Anibal James, Landa Adam, Nguyen Hang, Daoud Veronica, Le Tram, Huth Hannah, Song Miranda, Peltekian Alec, Shin Ashley, Hazen Lindsey, Christou Anna, Rivera Jocelyne, Morhard Robert, Brenner Jacqueline, Bagci Ulas, Li Ming, Bensoussan Yael, Clifton David, Wood Bradford
Center for Interventional Oncology, Radiology and Imaging Sciences, NIH Clinical Center, Bethesda, USA.
Computational Health Informatics Lab, Oxford Institute of Biomedical Engineering, University of Oxford, Oxford, UK.
Npj Health Syst. 2025;2(1):19. doi: 10.1038/s44401-025-00022-7. Epub 2025 Jun 2.

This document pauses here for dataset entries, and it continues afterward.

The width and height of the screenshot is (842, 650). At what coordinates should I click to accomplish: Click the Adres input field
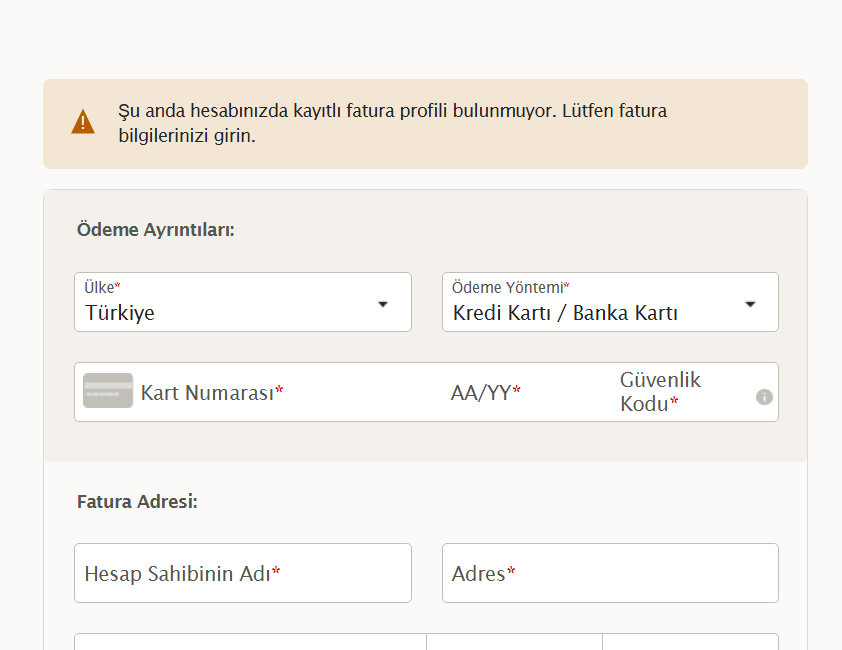(610, 573)
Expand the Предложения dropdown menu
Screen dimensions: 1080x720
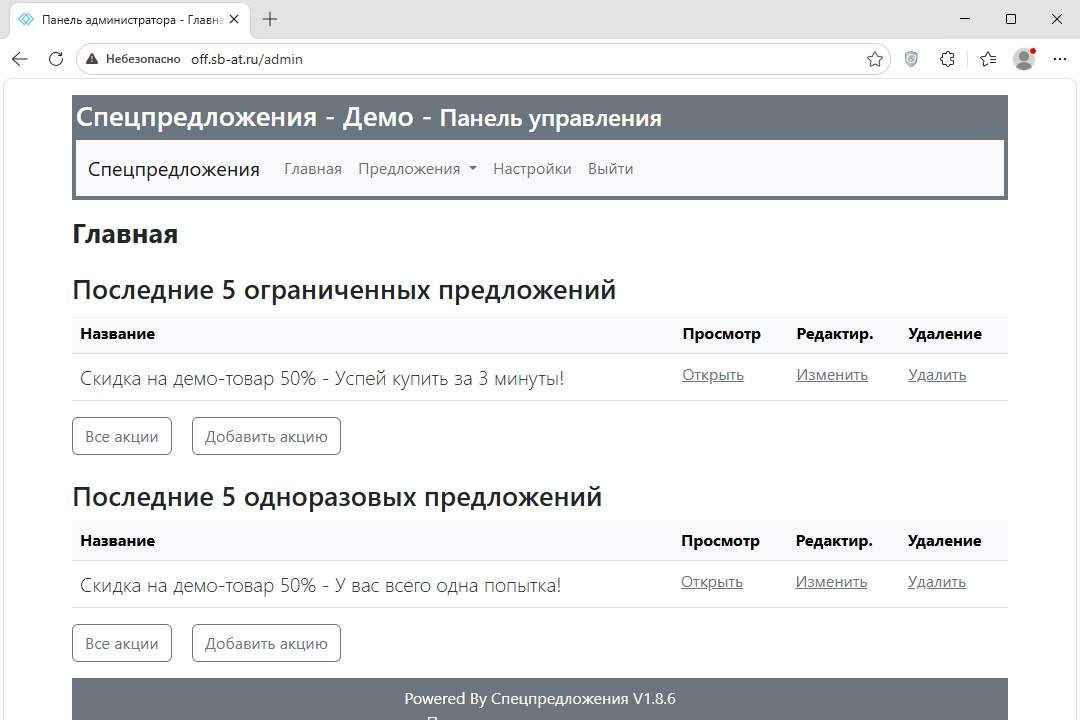click(x=417, y=169)
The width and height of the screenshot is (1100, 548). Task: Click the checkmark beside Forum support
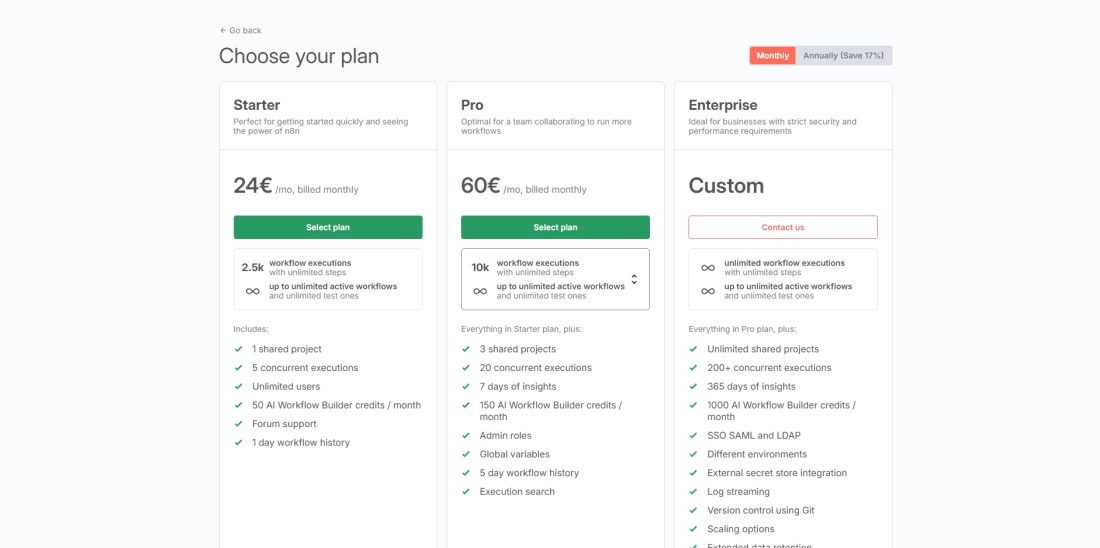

In this study, transcribed videos about personal experiences with COVID-19 were used for variant classification. The o1 LLM was used to summarize the transcripts, excluding references to dates, vaccinations, testing methods, and other variables that were correlated with specific variants but unrelated to changes in the disease. This step was necessary to effectively simulate model deployment in the early days of a pandemic when subtle changes in symptomatology may be the only viable biomarkers of disease mutations. The embedded summaries were used for training a neural network to predict the variant status of the speaker as "Omicron" or "Pre-Omicron", resulting in an AUROC score of 0.823. This was compared to a neural network model trained on binary symptom data, which obtained a lower AUROC score of 0.769. Results of the study illustrated the future value of LLMs and audio data in the design of pandemic management tools for health systems.
在本研究中,关于新冠病毒(COVID-19)个人经历的转录视频被用于变异株分类。使用o1语言模型对转录本进行总结,排除对日期、疫苗接种、检测方法以及其他与特定变异株相关但与疾病变化无关的变量的提及。这一步骤对于在疫情早期有效模拟模型部署是必要的,因为症状的细微变化可能是疾病突变的唯一可行生物标志物。嵌入的摘要用于训练神经网络,以预测说话者的变异株状态为“奥密克戎”或“前奥密克戎”,曲线下面积(AUROC)得分为0.823。将其与基于二元症状数据训练的神经网络模型进行比较,该模型的AUROC得分较低,为0.769。研究结果说明了语言模型和音频数据在卫生系统大流行管理工具设计中的未来价值。